Step to the side and feel the burn: How side steps exercise can tone your glutes, hips, and thighs

Side steps exercise improves heart health. (Image via Pexels/ Marta Wave)
Side steps exercise improves heart health. (Image via Pexels/ Marta Wave)

Side steps exercise is a terrific one to think about if you want to mix up your fitness routine. This straightforward motion, also known as lateral steps or side shuffles, can significantly improve your level of fitness.

You can execute side steps exercise as a part of your pre-workout warm-up routine, which is fun and will offer diversity to your lower body strength training sessions.

Here is a detailed explanation of the advantages and variations of this powerful exercise.


How to perform side steps exercise

You'll need enough room to move back and forth and to one side. To ensure you will have the space necessary to complete this exercise, plan out how many steps (or how far) you will take throughout the shuffle and time it accordingly.
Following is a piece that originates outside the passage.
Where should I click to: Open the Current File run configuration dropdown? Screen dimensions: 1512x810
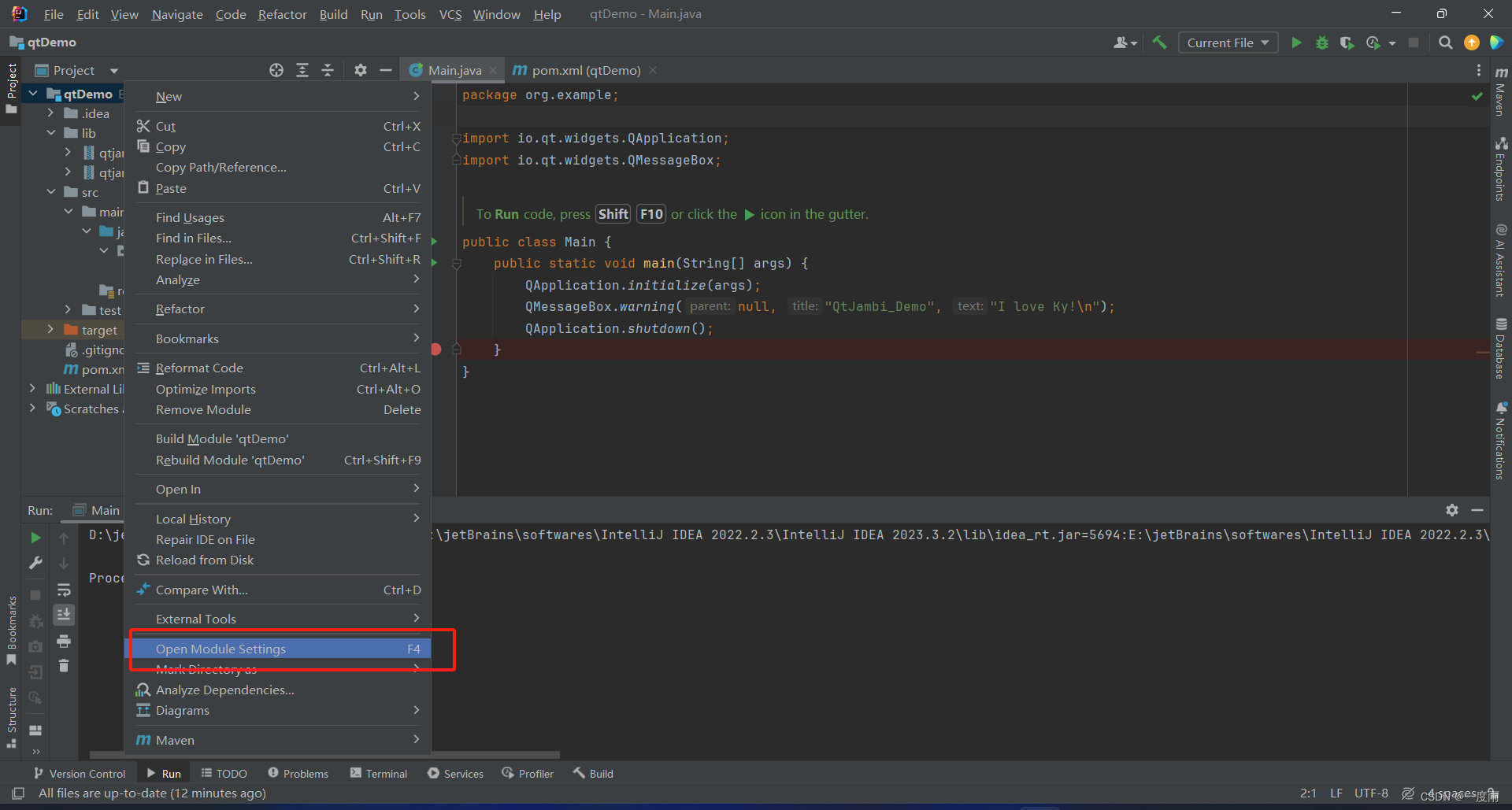(x=1227, y=43)
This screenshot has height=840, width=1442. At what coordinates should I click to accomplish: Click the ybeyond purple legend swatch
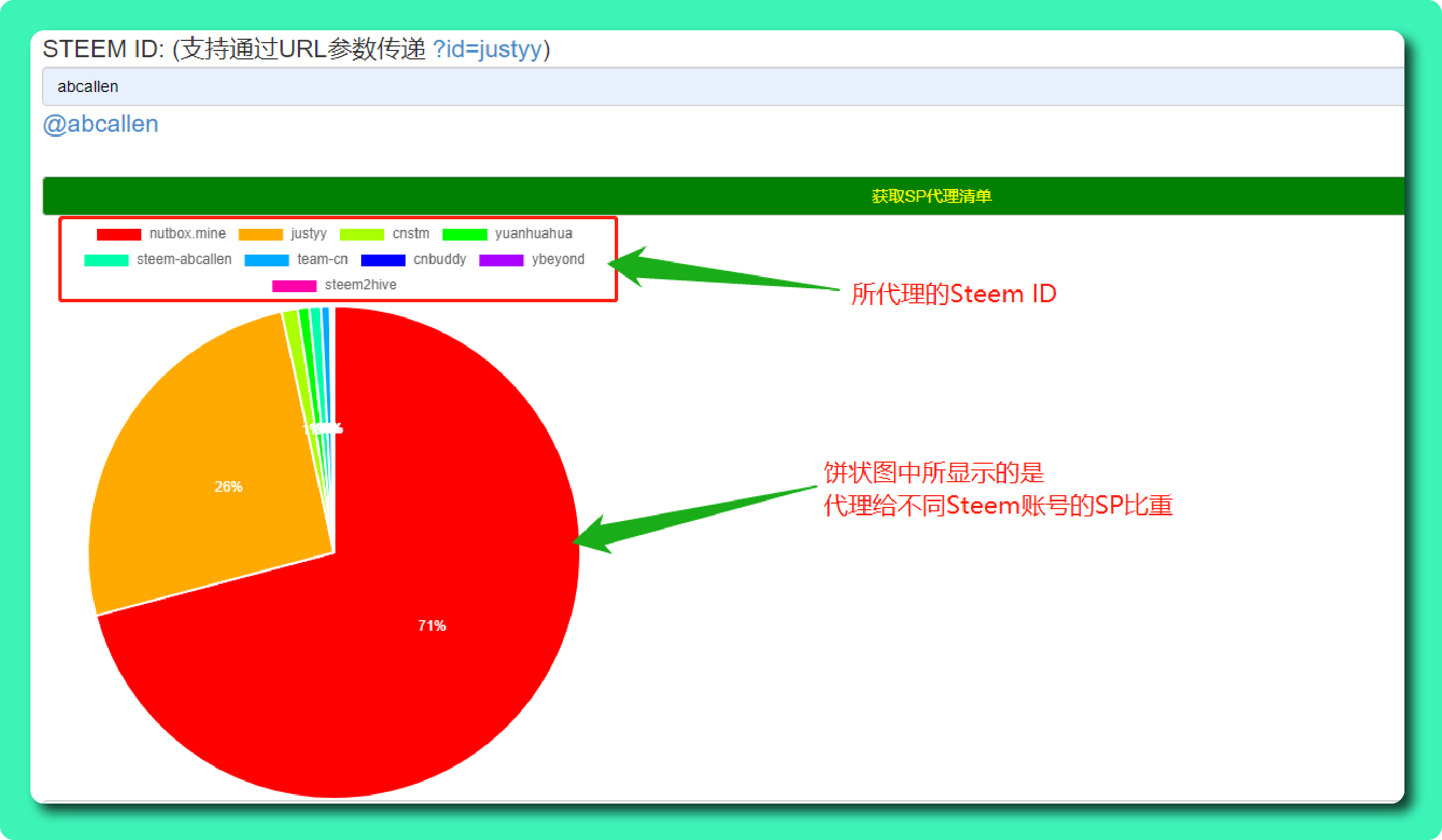(x=501, y=260)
Side steps can raise your heart rate. (Image via Pexels/ Mart Production)
Side steps can raise your heart rate. (Image via Pexels/ Mart Production)

Here’s how to perform side steps:

  • When you're ready to start, stand with your feet hip-width apart and bend your knees slightly as you hinge forward at the hips.
  • Shuffle quickly and with short steps to your right. Keep your side shuffles slow and controlled, to begin with, if you're new to this workout.
  • Once you've covered the desired distance or number of steps, stop briefly.
  • Now shift to the left side for the desired number of steps.

Benefits of side steps exercise

This straightforward exercise, also known as a lateral step or side shuffle, can help tone and develop the muscles in your lower body.

Here are some of the amazing benefits offered by side steps exercise:

1) Tones lower body muscles

The muscles in your lower body, such as your glutes, hips, and thighs, can be toned and strengthened by performing side steps exercise. You can increase the overall strength and definition of your lower body by using side steps in your exercise regimen.

Side steps help tone and develop lower leg muscles. (Image via Pexels/ Mikhail Nilov)
Side steps help tone and develop lower leg muscles. (Image via Pexels/ Mikhail Nilov)

2) Improves cardiovascular health

This is an excellent cardiovascular exercise that can raise your heart rate and boost your heart health. When done for an extended amount of time at a high intensity, this exercise is especially helpful.

3) Increases Agility and Coordination

Side steps force you to change directions swiftly and effectively, which enhances your agility and coordination. This can lead to better performance in other endeavors like sports or dancing.

Side steps target glute and thigh muscles. (Image via Unsplash/ Bruce Mars)
Side steps target glute and thigh muscles. (Image via Unsplash/ Bruce Mars)

One of the best things about side steps is that they can be executed almost anywhere and with little to no special tools. You only need a small amount of room to begin enjoying the advantages of this powerful exercise.


Variations to try

Depending on your level of fitness and your objectives, you can change this workout to make it simpler or more difficult.

Here are some variations you can try:

1) Banded side steps

You may make your side steps exercise more challenging and intense by using a resistance band. Simply perform your side steps as usual while wearing a resistance band around your ankles or just above your knees.

2) Side-step squats

Try completing the side steps while integrating squats to give them an added challenge. Step to the side, then crouch down while keeping your chest raised and your weight on your heels. Return to standing by driving through your heels, then repeat on the opposite side.

This exercise can also improve balance. (Image via Pexels/ Mart Production)
This exercise can also improve balance. (Image via Pexels/ Mart Production)

3) Lateral step ups

Include lateral step-ups in your workout to focus on your glutes and hamstrings even more. Place yourself close to a strong elevated platform, bench, or step. By placing your foot on the platform and pushing with your heel, you may raise your body up onto it. Step down with the opposite foot, then carry out the exercise many times on the same side before alternating.


You can keep things interesting and push your body in new directions by including several iterations of the side steps exercise into your daily regimen. So why not improve your performance today by using it?